- **Text block**

□ □ □

[dialog] Hamerich - VBWG official response to VoiceXML 2.0 Last Call Review Issues from Scott McGlashan on 2002-09-25 (www-voice@w3.org from July to September 2002)

From: Scott McGlashan <scott.mcglashan@pipebeach.com>
Date: Wed, 25 Sep 2002 16:14:17 +0200
To: <Stefan.Hamerich@temic-sp.com>
Cc: <www-voice@w3.org>
Message-ID: <2764A29BE430E64A92EB56561587D2E7107FA0@se01ms02.i.pipebeach.com>
The Voice Browser Working Group (VBWG) has almost
finished resolving the issues raised during the last call
review of the 24 April 2002 VoiceXML 2.0 [1]. Our apologies that 
it has taken so long to respond.

This is the VBWG's formal response to the issues you raised,
which have been logged in the Working Group's issues list [4].
The VBWG's resolutions have been incorporated into the 13 September
2002 draft of the VoiceXML 2.0 [5]. 

Please indicate before 3 October 2002 whether you are satisfied with the
VBWG's resolutions, whether you think there has been a
misunderstanding, or whether you wish to register an objection.
If you do not think you can respond before 3 October, please let me
know.  The Director will appreciate a response whether you agree
with the resolutions or not.

Below you will find:

 1) More information follows about the process we are following.
 2) A summary of the VBWG's responses to each of your issues.

Thank you,

Scott

-----------------------------------------------
1) Process requirement to address last call issues
-----------------------------------------------

Per section 5.2.3 [2] of the 19th July 2001 Process Document, in
order for the VoiceXML 2.0 to advance to the next state (Candidate
Recommendation), the Working Group must "formally address all
issues raised during the Last Call review period (possibly
modifying the technical report)." Section 4.1.2 of the Process
Document [3] sets expectations about what constitutes a formal
response:

  "In the context of this document, a Working Group has formally
  addressed an issue when the Chair can show (archived) evidence
  of having sent a response to the party who raised the
  issue. This response should include the Working Group's
  resolution and should ask the party who raised the issue to
  reply with an indication of whether the resolution reverses the
  initial objection."

If you feel that the response is based on a misunderstanding of
the original issue, you are encouraged to restate and clarify the
issue until there is agreement about the issue, so that the
Working Group may prepare its substantive response.

If the response shows understanding of the original issue but
does not satisfy the reviewer, you may register a formal
objection with the Working Group that will be carried forward
with the relevant deliverables. 

[1] http://www.w3.org/TR/2002/WD-voicexml20-20020424/
[2] http://www.w3.org/Consortium/Process-20010719/tr.html#RecsCR
[3] http://www.w3.org/Consortium/Process-20010719/groups.html#WGVotes
[4] http://www.w3.org/Voice/Group/2002/voiceXML-change-requests.htm
(members only)

□ □ □

- **Available data**
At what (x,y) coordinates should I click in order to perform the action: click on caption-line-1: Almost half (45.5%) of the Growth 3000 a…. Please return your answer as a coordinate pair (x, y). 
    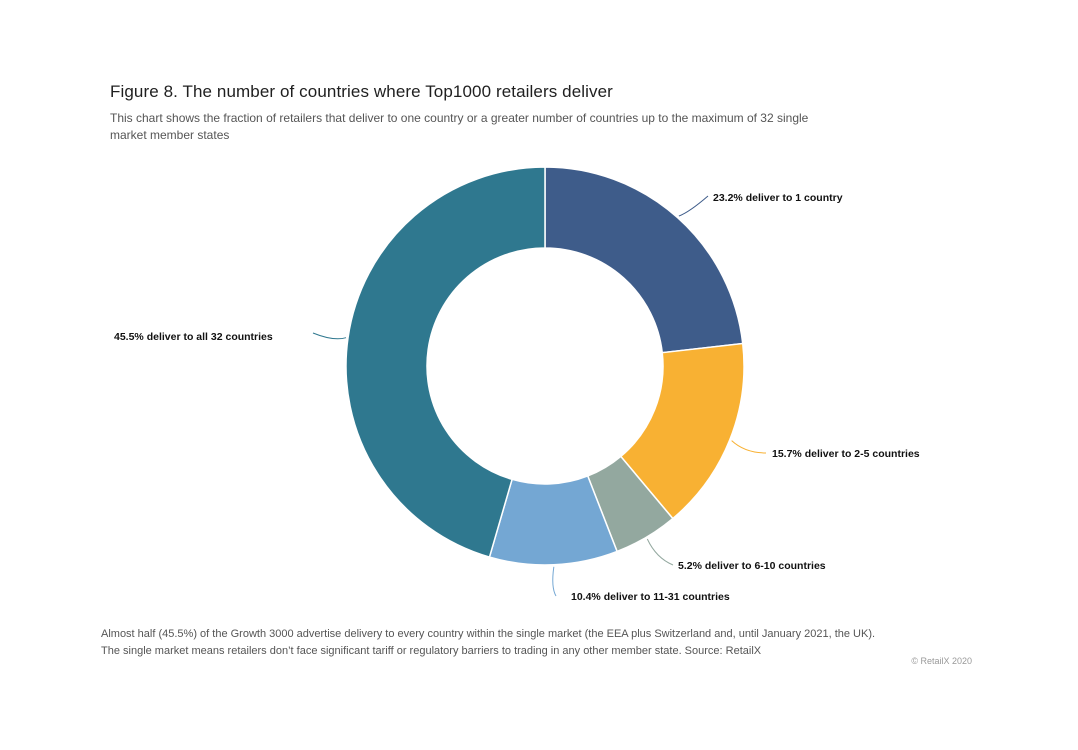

□ □ □

- **Work order**
According to the VoiceXML email, by what date should the reader say whether they are satisfied with the working group's resolutions? The data has nothing to do with the VoiceXML email.

- **Reply to the exercise**
Before 3 October 2002.